The remarks Friday by Judge R. Gary Klausner, of the Central District of California, came in his 15-page decision granting class-action status to the high-profile case brought by the U.S. women’s team. The ruling means that the original case involving 28 players could expand to include a few dozen more.

The ruling is procedural and doesn’t decide the merits of the case, but it provides a window into the judge’s thinking. After mediation talks between the sides broke down in August, the judge set a trial date of May 5, 2020. If the U.S. women qualify for next summer’s Tokyo Olympics, as expected, they will begin play in July.

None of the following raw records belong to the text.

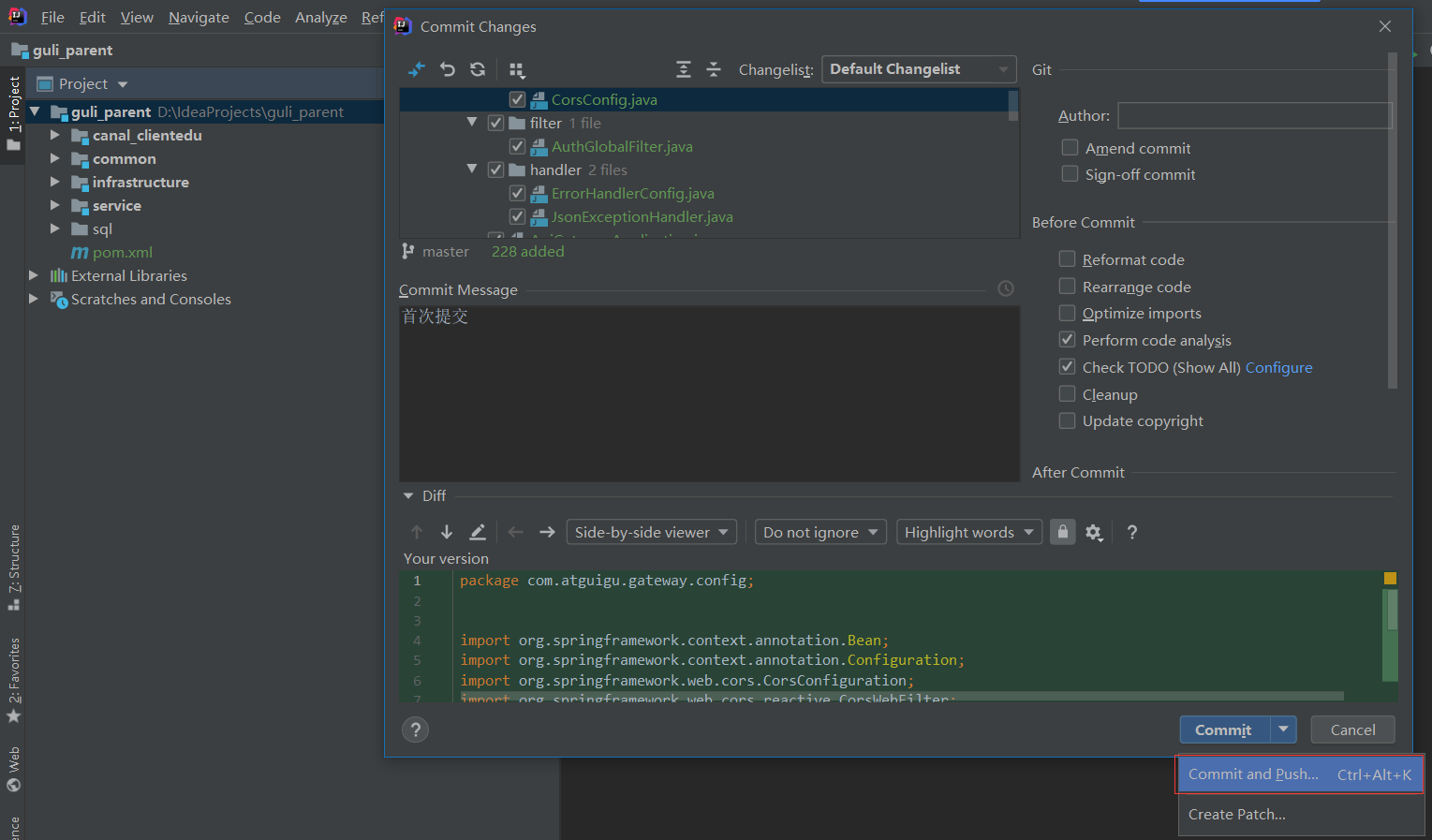1432x840 pixels.
Task: Click the diff settings gear icon
Action: tap(1093, 533)
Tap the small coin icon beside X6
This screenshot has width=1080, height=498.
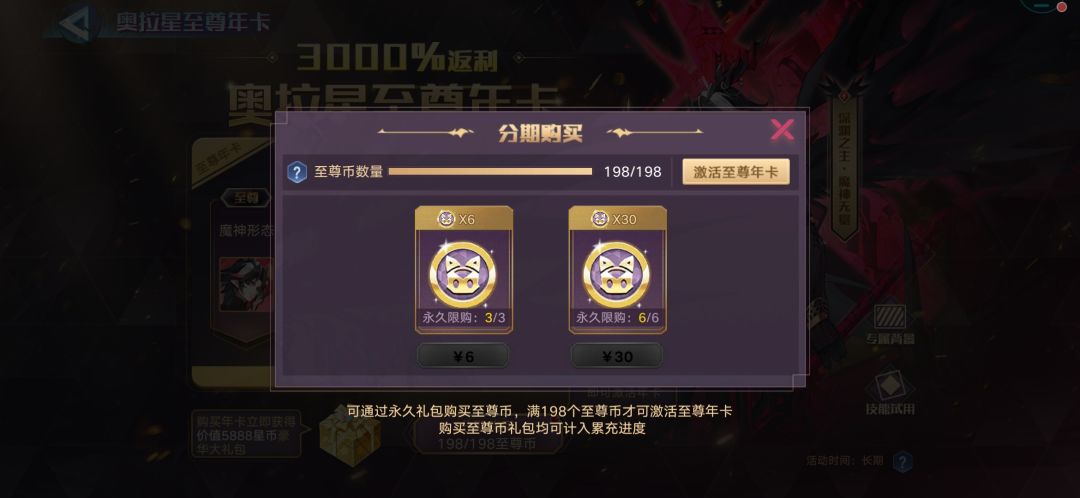pos(446,219)
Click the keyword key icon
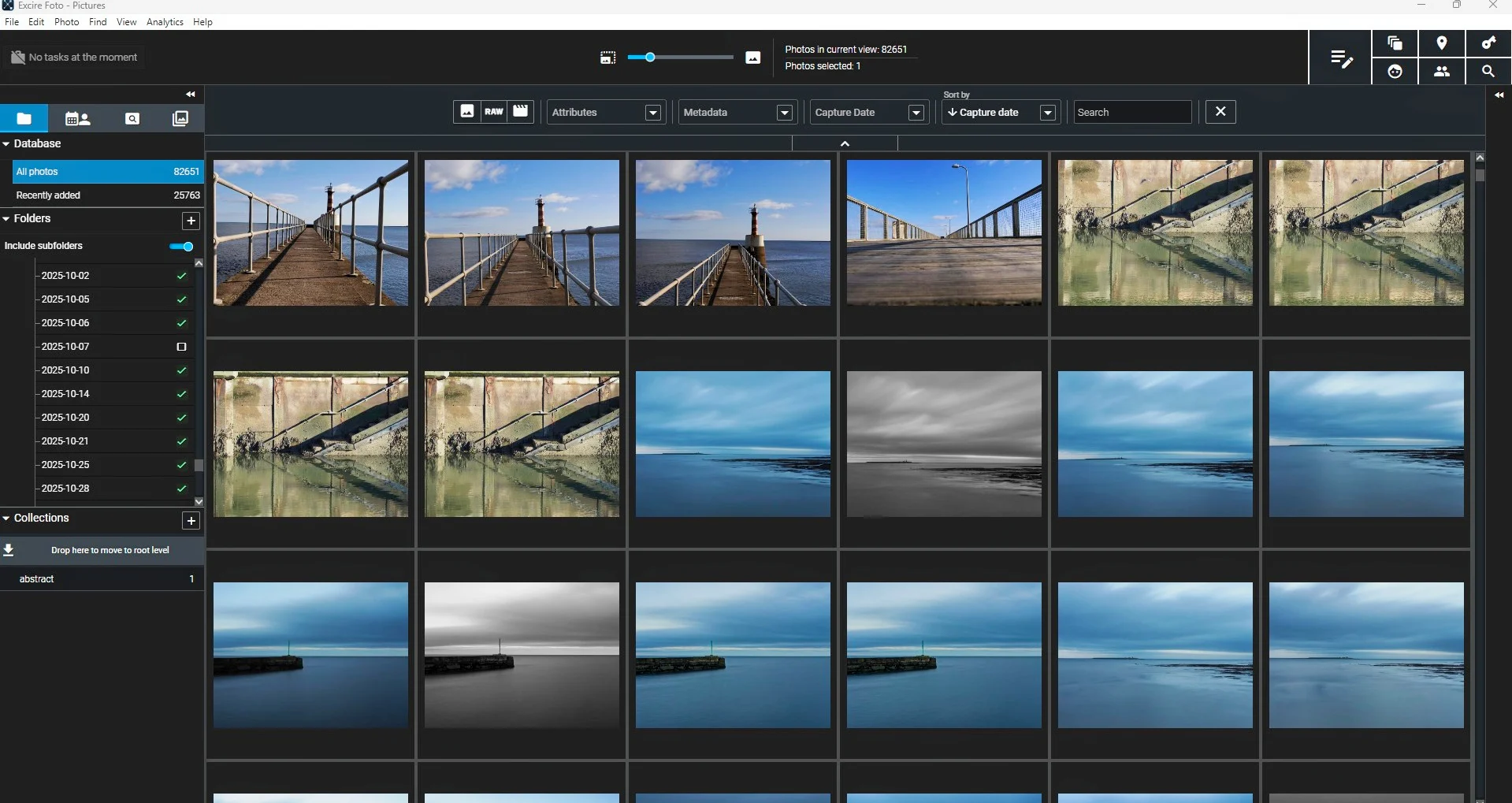Viewport: 1512px width, 803px height. coord(1488,43)
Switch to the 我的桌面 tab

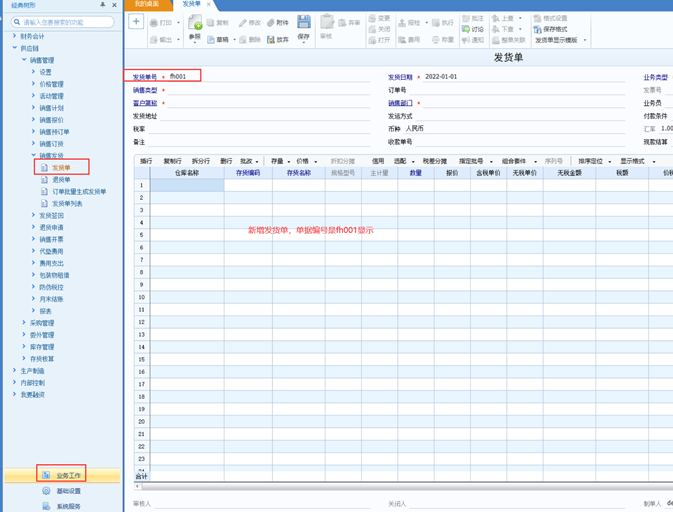146,4
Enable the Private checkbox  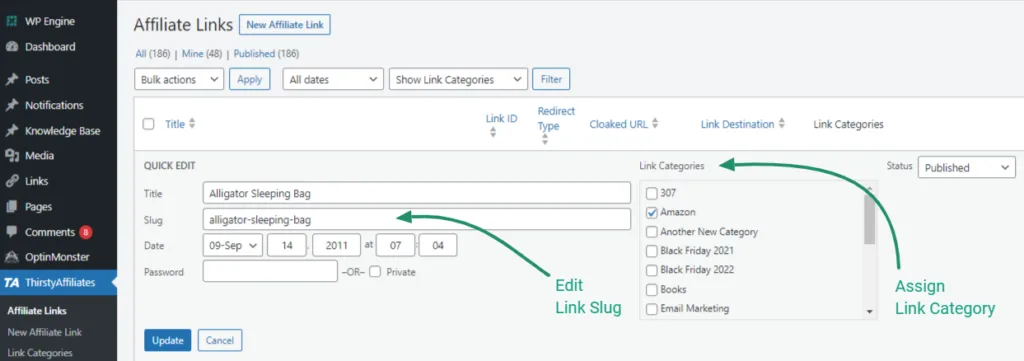pyautogui.click(x=375, y=272)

“It’s very energizing,” U.S. women’s team veteran Megan Rapinoe said of the judge’s ruling. “It’s almost a validation of everything that we’re seeing. I think it’s a really positive step forward in this fight.”

A U.S. Soccer spokesman didn’t immediately comment.

The U.S. women filed suit March 8 and the case took on a global profile as the team dominated the World Cup in France, winning it in July. After the final against the Netherlands, fans chanted “Equal pay!” and have continued chanting it at subsequent U.S. women’s games.

The U.S. women have won four World Cups, including the past two. The U.S. men haven’t won a World Cup and failed to qualify for the 2018 tournament. U.S. Soccer has said that any pay differences between the women’s and men’s teams are due to their separate collective-bargaining agreements and aren’t based on gender.

In his ruling, Mr. Klausner pushed back on U.S. Soccer’s argument that the U.S. women’s players didn’t suffer any legal injury because they made more money than the highest-paid men’s national-team players. In their suit, the women allege U.S. Soccer has violated Title VII of the Civil Rights Act of 1964 and the Equal Pay Act.

He wrote that U.S. Soccer “presupposes that there can be no discrimination under either Title VII or the EPA where a female employee’s total annual compensation exceeds that of similarly-situated males, regardless of whether the female employee receives a lower rate of pay than her male comparators. But Defendant cites no case law to support this premise.”

The judge added, “Further, courts interpreting the EPA and (to a lesser extent) Title VII have explicitly rejected this argument—for good reason. To hold otherwise would yield an ‘absurd result,’ as this would mean not only that ‘an employer who pays a woman $10 per hour and a man $20 per hour would not violate the EPA…as long as the woman negated the obvious disparity by working twice as many hours[,]’ but also that a woman in this scenario would not even have standing to challenge the complained-of practice in the first place. Congress simply could not have intended such a result.”

U.S. Soccer has released figures it says show it paid the U.S. women’s team more than the men’s team in recent years, though it didn’t break down the women’s pay per game.

Mr. Klausner also weighed in on the U.S. women’s allegations that U.S. Soccer subjects the team to matches on inferior surfaces more often than it does the men’s team, provides the women with fewer charter flights, allocates fewer resources for marketing and sets lower prices for tickets to women’s games.

“The failure to provide the [Women’s National Team] with equal working conditions is a real (not abstract) injury which affects each Plaintiff in a personal and individual way,” Mr. Klausner wrote. “Plaintiffs also have offered sufficient proof of this injury. Indeed, Plaintiffs have submitted declarations establishing that WNT players were subject to discriminatory working conditions.”